Air Toxicity Prediction

This is my Third Year project which aims to predict air toxicity levels in Mumbai, India, focusing on pollutant concentrations at three locations: Chakala, Kurla, and the Airport. The goal is to find the best algorithm for pollutant data using machine learning models like Linear Regression, Random Forest, Decision Tree, LSTM, and XGBoost. Predictions from each model are compared using RMSE.

Project Structure

The project is organized into two main folders: data and notebook.

Data

The data folder contains two subfolders: raw_data and processed_data.

raw_data: Contains the raw pollutant concentration data for the three locations in Mumbai.
processed_data: Contains the preprocessed data, ready for analysis and modeling.

Notebook

The notebook folder contains Python notebooks organized into four subfolders: EDA, Prediction, Forecast, and a temporary/dump folder.

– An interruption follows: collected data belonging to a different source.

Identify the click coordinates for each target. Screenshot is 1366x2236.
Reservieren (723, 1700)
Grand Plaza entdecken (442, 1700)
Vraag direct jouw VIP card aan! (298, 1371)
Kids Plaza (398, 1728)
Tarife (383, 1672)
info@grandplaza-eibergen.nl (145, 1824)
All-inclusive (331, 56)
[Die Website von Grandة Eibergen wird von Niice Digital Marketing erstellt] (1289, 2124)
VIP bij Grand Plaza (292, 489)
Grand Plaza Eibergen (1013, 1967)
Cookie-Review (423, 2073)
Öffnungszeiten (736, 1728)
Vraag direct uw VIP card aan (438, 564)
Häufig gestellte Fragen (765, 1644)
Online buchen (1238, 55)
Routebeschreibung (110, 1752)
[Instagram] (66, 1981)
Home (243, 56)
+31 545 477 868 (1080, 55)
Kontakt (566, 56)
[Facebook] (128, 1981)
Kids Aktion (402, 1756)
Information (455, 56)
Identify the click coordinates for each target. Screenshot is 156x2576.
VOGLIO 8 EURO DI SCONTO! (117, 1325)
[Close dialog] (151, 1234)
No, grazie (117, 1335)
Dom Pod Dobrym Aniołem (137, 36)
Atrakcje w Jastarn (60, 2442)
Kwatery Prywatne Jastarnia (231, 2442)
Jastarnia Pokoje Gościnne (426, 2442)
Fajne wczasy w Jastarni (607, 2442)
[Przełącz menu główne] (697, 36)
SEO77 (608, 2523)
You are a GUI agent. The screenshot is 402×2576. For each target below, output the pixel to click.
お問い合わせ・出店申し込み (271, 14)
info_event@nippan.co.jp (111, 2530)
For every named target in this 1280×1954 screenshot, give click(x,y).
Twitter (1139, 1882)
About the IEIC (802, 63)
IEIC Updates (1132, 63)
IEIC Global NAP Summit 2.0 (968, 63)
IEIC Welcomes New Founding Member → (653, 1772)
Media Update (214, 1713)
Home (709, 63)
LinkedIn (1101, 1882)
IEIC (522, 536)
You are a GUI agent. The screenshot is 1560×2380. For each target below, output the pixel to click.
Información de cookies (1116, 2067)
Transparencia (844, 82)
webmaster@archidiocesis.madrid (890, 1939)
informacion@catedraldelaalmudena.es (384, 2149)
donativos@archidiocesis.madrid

EDA: Contains notebooks for exploratory data analysis.
Prediction: Contains notebooks for building and evaluating prediction models using various machine learning algorithms.
Forecast: Contains notebooks for forecasting pollutant concentrations.
temp/dump: A temporary folder for storing miscellaneous files and work-in-progress notebooks.

References

sciencedirect.com: Modeling air quality prediction using a deep learning approach: Method optimization and evaluation.
journalofbigdata.springeropen.com: Air-pollution prediction in smart city, deep learning approach.

Additional Data Sources

Getting Started

Clone the repository to your local machine.
Install the required Python packages.
Run the notebooks in the following order: Preprocessing, EDA, Prediction, and Forecast.